## Goal
Copy out the Dataset rows word for word, starting with the first line and ending with the line containing "Looking at the screenshot, I should click(494, 13).", including that line.

Dataset rows:
- - - - -
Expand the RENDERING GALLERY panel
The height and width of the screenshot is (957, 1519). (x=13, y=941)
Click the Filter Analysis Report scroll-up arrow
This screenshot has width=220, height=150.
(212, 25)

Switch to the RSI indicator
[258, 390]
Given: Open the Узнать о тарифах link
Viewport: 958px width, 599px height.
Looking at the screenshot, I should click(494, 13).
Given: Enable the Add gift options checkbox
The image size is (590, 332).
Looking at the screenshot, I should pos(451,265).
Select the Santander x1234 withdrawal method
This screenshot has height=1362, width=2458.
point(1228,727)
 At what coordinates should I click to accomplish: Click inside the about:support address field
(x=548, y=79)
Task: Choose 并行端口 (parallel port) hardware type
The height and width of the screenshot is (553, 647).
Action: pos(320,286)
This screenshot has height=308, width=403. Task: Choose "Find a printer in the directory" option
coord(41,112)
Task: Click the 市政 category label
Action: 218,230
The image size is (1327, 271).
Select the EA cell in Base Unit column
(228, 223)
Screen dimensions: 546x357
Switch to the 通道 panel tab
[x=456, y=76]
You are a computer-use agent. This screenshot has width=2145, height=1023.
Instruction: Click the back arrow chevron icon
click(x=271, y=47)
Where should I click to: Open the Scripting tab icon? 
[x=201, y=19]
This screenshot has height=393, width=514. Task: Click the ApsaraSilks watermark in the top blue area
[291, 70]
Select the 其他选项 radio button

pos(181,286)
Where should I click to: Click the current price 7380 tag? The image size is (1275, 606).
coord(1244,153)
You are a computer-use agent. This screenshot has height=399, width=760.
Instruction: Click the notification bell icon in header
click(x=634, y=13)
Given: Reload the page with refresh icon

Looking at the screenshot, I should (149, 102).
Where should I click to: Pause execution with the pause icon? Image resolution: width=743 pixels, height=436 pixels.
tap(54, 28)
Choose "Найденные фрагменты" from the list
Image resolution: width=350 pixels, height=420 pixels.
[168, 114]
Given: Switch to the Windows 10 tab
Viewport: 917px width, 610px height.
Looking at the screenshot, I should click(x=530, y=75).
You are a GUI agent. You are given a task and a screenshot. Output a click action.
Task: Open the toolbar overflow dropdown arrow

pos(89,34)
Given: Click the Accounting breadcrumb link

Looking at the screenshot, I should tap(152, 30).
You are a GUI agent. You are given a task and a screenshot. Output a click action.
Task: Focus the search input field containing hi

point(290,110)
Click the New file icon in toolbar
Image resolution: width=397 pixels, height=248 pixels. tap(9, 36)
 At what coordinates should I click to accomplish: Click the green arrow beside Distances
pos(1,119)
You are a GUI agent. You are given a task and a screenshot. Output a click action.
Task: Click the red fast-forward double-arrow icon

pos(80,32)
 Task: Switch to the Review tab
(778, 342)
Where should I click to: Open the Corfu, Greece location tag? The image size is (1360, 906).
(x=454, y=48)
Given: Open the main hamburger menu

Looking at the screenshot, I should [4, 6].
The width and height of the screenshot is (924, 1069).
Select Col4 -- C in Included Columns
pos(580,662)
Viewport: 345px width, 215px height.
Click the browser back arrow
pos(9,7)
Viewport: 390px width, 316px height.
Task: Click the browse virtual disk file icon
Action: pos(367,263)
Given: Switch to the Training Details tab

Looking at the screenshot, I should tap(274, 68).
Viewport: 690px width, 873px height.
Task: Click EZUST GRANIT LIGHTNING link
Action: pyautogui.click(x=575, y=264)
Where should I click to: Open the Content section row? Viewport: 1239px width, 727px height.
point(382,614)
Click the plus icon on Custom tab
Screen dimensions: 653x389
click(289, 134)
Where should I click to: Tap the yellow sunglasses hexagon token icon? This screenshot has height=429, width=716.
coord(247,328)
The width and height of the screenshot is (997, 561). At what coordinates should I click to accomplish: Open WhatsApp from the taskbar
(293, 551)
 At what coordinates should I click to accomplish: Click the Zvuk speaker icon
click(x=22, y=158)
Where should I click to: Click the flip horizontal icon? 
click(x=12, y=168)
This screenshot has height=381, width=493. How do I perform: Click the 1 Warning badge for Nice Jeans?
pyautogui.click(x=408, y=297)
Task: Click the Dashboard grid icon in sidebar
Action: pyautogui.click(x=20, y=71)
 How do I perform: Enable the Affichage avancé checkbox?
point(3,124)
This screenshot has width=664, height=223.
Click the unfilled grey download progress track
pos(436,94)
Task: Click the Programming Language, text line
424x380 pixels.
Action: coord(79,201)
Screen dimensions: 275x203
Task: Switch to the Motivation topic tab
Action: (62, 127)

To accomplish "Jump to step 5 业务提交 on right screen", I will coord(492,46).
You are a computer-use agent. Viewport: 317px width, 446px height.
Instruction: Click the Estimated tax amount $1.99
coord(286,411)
- - - - -
## Solution to this problem
Expand the RENDERING GALLERY panel
The height and width of the screenshot is (957, 1519). (x=13, y=941)
Click the Filter Analysis Report scroll-up arrow
This screenshot has width=220, height=150.
(212, 25)

Switch to the RSI indicator
[258, 390]
Given: Open the Узнать о тарифах link
Viewport: 958px width, 599px height.
Looking at the screenshot, I should click(494, 13).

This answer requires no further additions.